Answer: We deleted the phosphorylation part since the degradation of most substrates by the UPS does not require phosphorylation (exception: substrates that are recognised through the carboxyl-terminus of F-box proteins and as a result ubiquitin is transferred to the substrates from E2) (lines 49 and 50).

- Paragraph 3, I suggest to extend this paragraph adding further information about the functions of primary cilia. Moreover, I suggest to add a figure representing the mechanisms of signaling in primary cilia described in the paragraph.

Answer: We revised the manuscript by describing the role of cilia in additional signalling pathways (PDGFRα and TGFβ signalling) (lines 160-171) and generated a new figure that illustrates the mediation of these signalling pathways by primary cilia.

- I suggest to add a further paragraph to describe the role of UPS and autophagy in ciliopathies.

Answer: A new paragraph addressing a potential role of the UPS and autophagy in the development of ciliopathies was inserted into the revised version of the manuscript (lines 196-224).

Author Response File: Author Response.pdf

Round 2

Reviewer 1 Report

This revised manuscript has been largely rewritten. The misleading information in UPS has been corrected. The new figure 3 is a good illustration of the complicated network. In general, the revised version has been greatly improved. The authors have addressed concerns from my previous comments. The valuable suggestions from other reviewers have also been taken to make it a better scientific review.

Here are some of my concerns, which are minor in nature.

1.     Line 49: confusing word “realised…”

2.     Figure 2: There is legend for Figure 2C, but there is no related figure.

3.     The title of Figure 3: “Complex network of the cross-talk between UPS, autophagy and cilia.” The wording is confusing.

Author Response

Dear Referee,

We would like to thank you once again for taking the time to carefully read and comment on our manuscript “The role of primary cilia in the cross-talk between the ubiquitin-proteasome system and autophagy” (Manuscript ID: cells-426685), which we have now revised in accordance with your valuable comments. We have addressed your specific comments in a point-by-point manner.

Your questions/comments are written in italic letters, our answers not.

The following points were made:

This revised manuscript has been largely rewritten. The misleading information in UPS has been corrected. The new figure 3 is a good illustration of the complicated network. In general, the revised version has been greatly improved. The authors have addressed concerns from my previous comments.
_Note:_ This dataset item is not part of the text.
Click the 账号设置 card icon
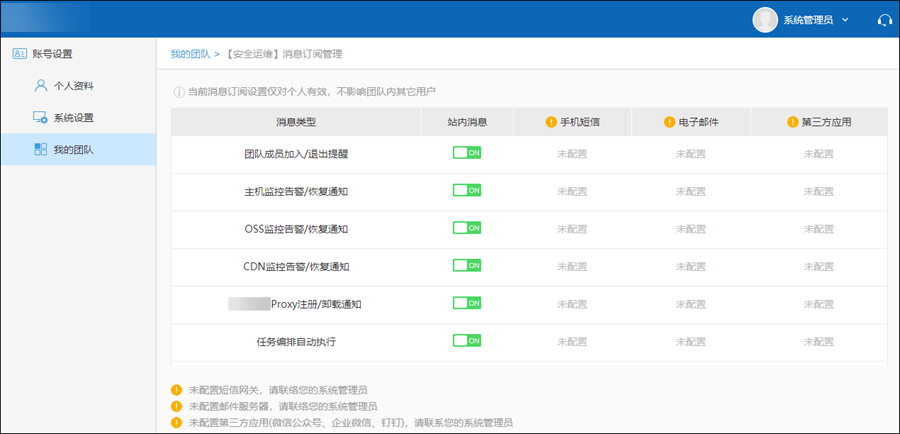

The valuable suggestions from other reviewers have also been taken to make it a better scientific review.

Here are some of my concerns, which are minor in nature.

1.      Line 49: confusing word “realised…”

We replaced “realised” with “carried out” (line 46).

2.      Figure 2: There is legend for Figure 2C, but there is no related figure.

We apologise for the mistake and deleted C since both PDGFRα and TGFβ signalling are depicted in Figure 2B.

3.      The title of Figure 3: “Complex network of the cross-talk between UPS, autophagy and cilia.” The wording is confusing.

                    We revised the heading of Figure 3. In the revised version of our manuscript, the new                       heading is: “Complex network of the cilia-related cross-talk between the UPS and                             autophagy”.